Task requirements>
Can the lines below, from the one that holds "Click the Bookings service icon" to the very end, be echoed exactly, with both ends included and no pictures?

Collected data
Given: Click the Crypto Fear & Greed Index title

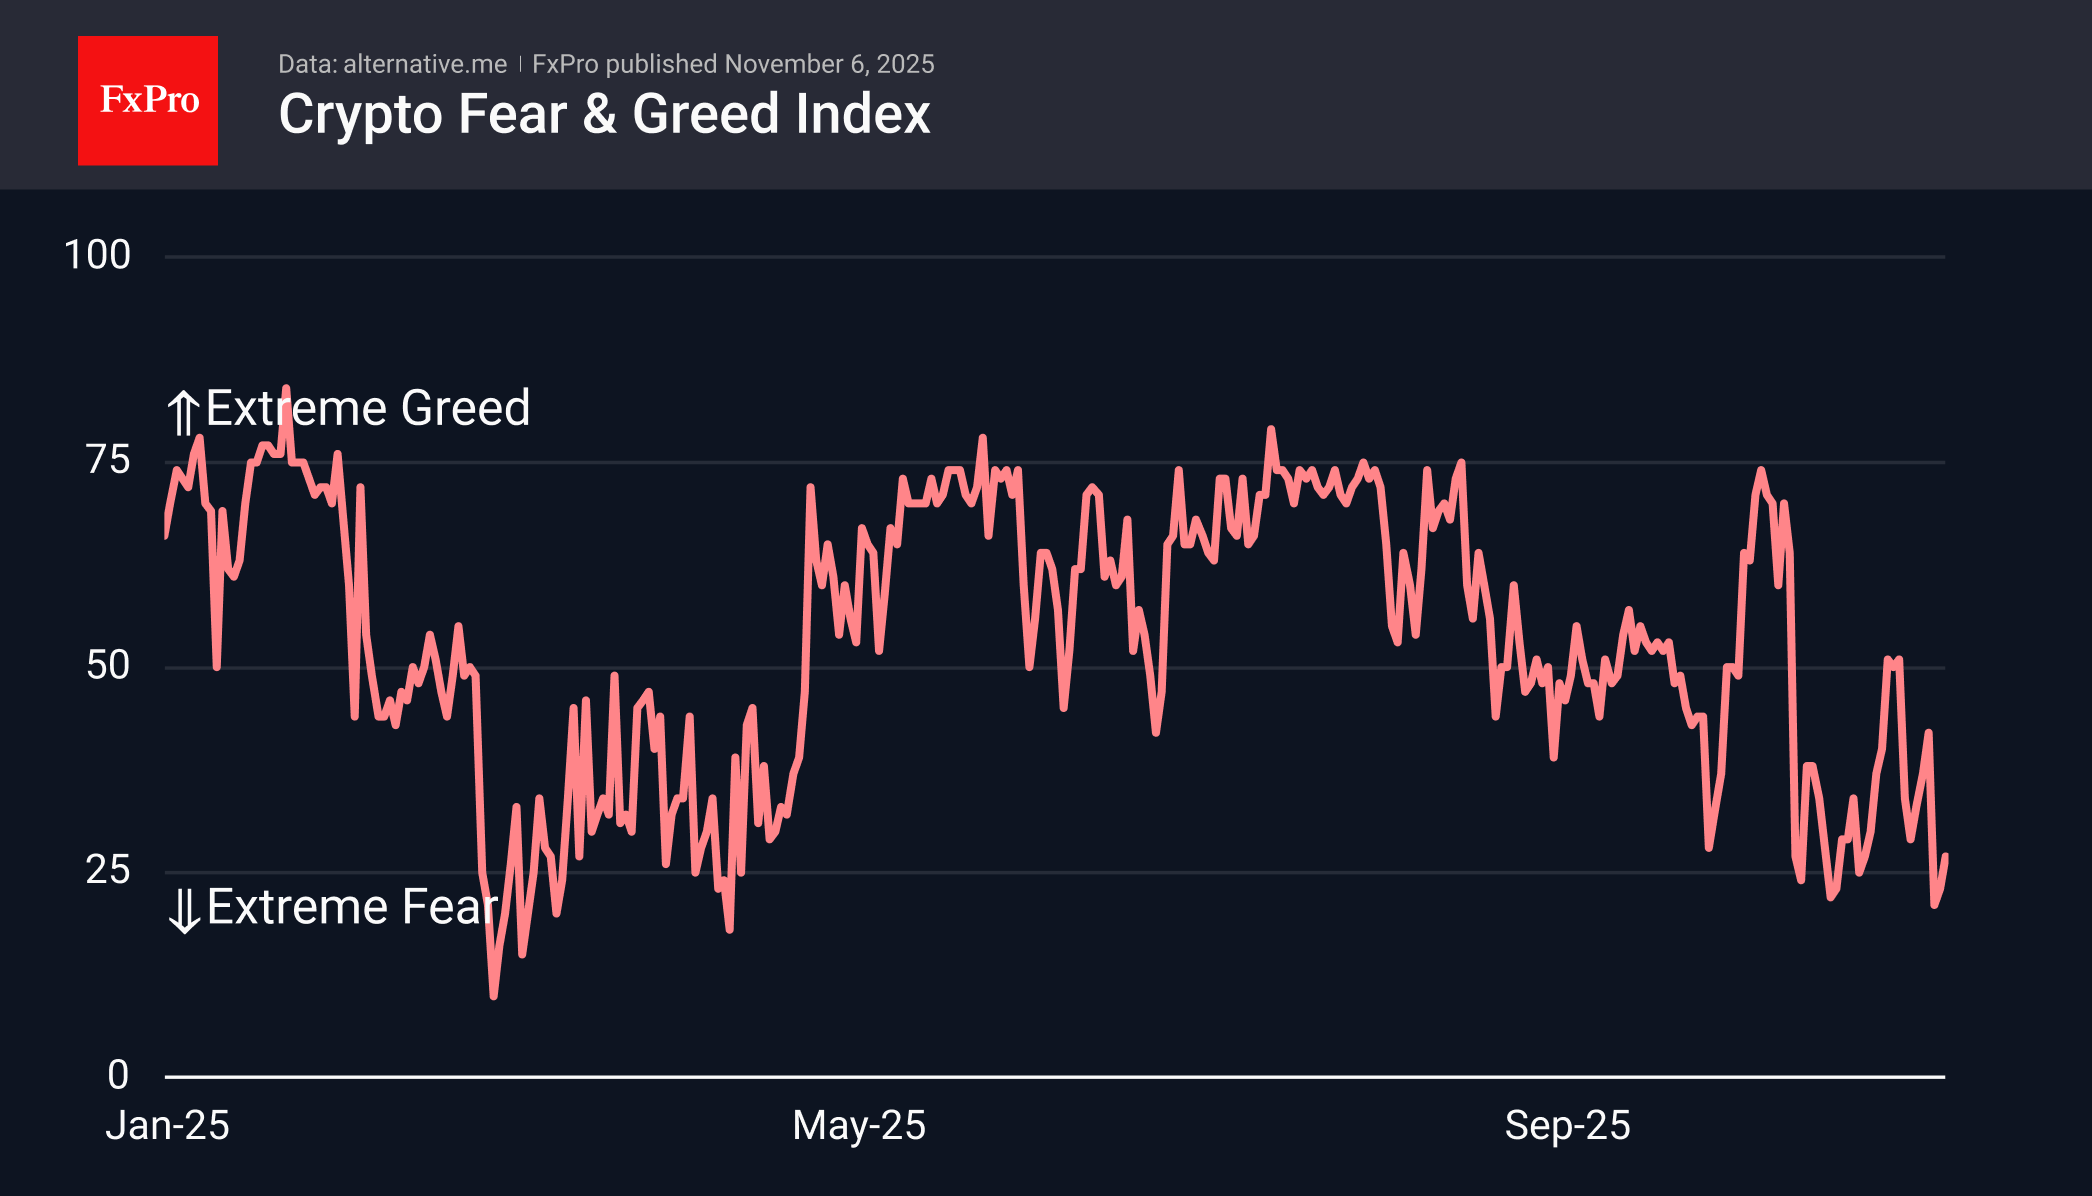Looking at the screenshot, I should click(x=604, y=114).
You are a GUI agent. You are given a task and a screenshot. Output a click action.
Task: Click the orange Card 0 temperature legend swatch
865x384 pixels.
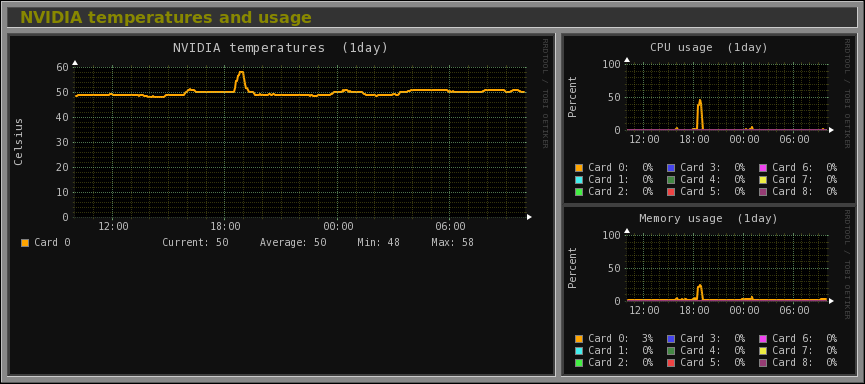(25, 243)
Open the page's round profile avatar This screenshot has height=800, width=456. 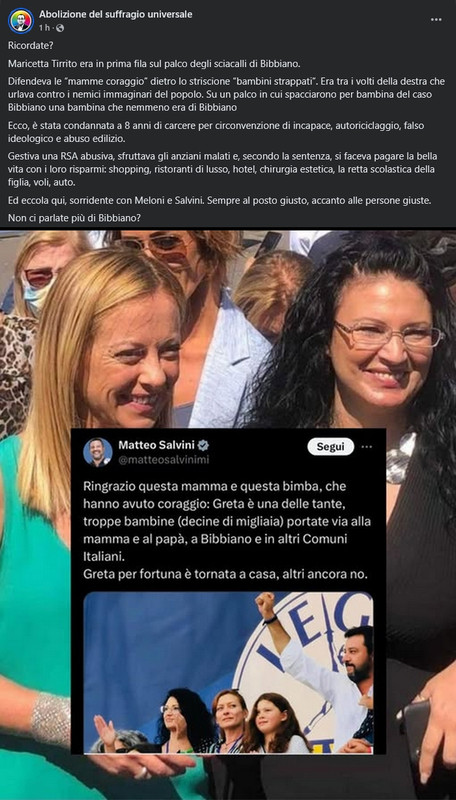(21, 21)
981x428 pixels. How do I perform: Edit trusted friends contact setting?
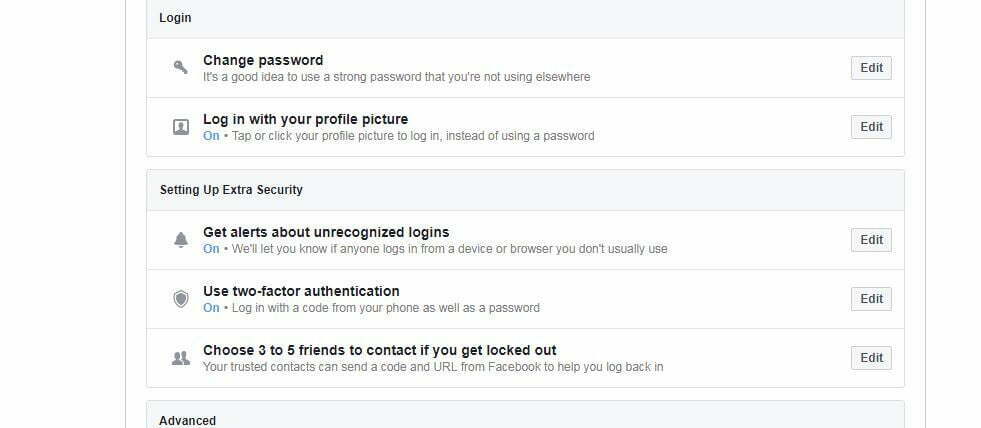pos(871,357)
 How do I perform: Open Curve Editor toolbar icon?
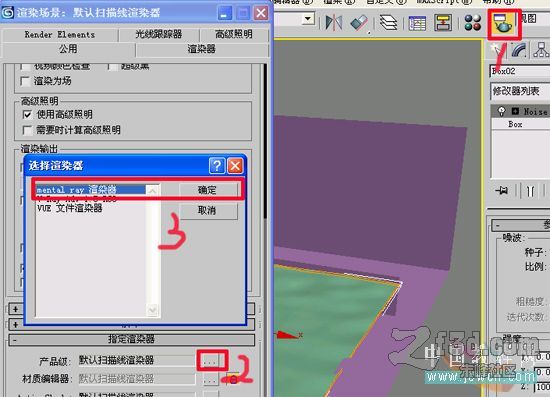click(x=417, y=23)
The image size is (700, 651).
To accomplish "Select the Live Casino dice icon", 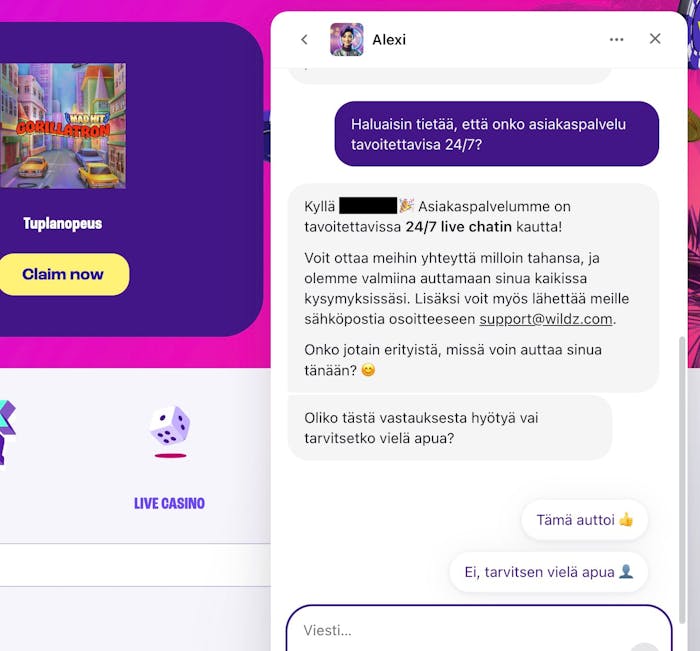I will click(170, 428).
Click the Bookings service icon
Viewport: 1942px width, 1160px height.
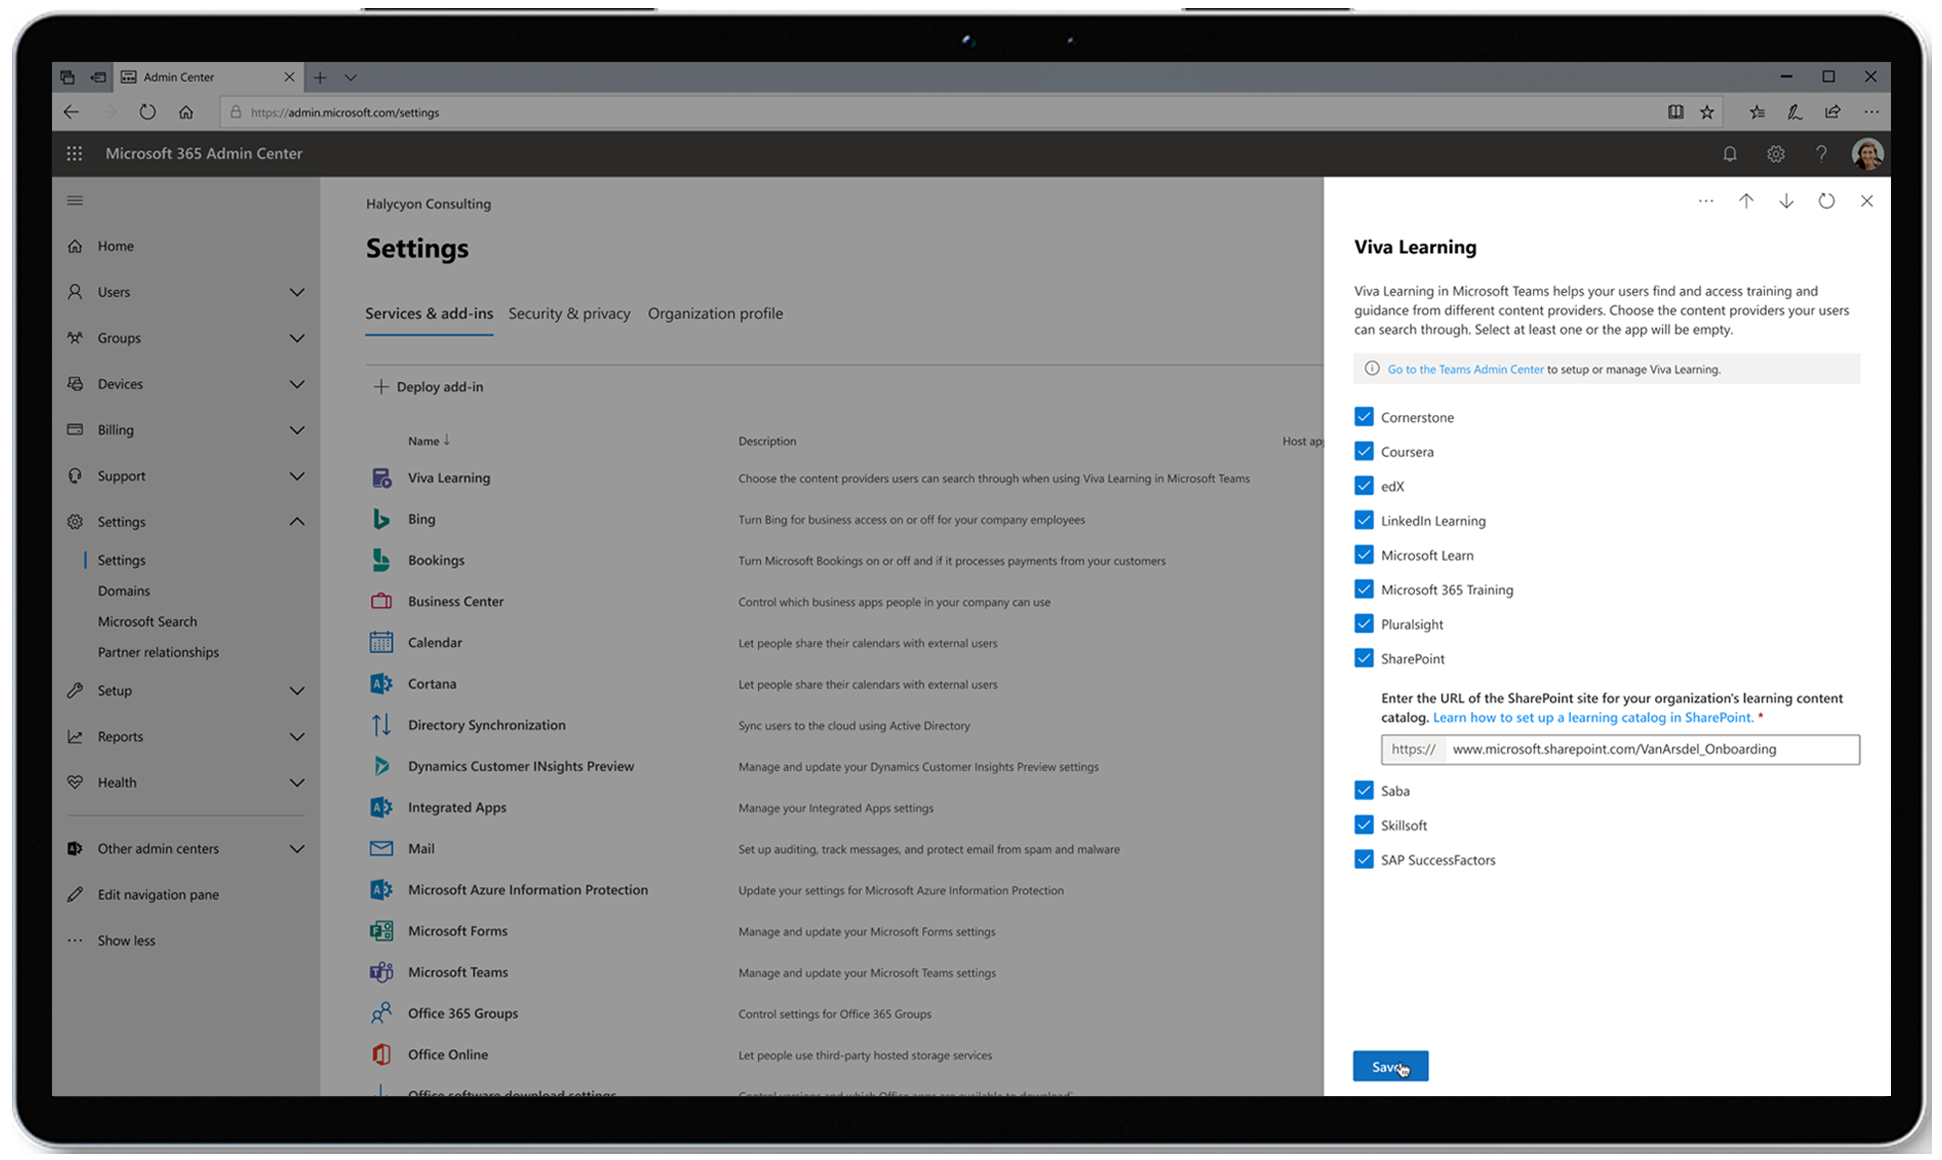[381, 559]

Response area>
Click the Bookings service icon
Viewport: 1942px width, 1160px height.
[381, 559]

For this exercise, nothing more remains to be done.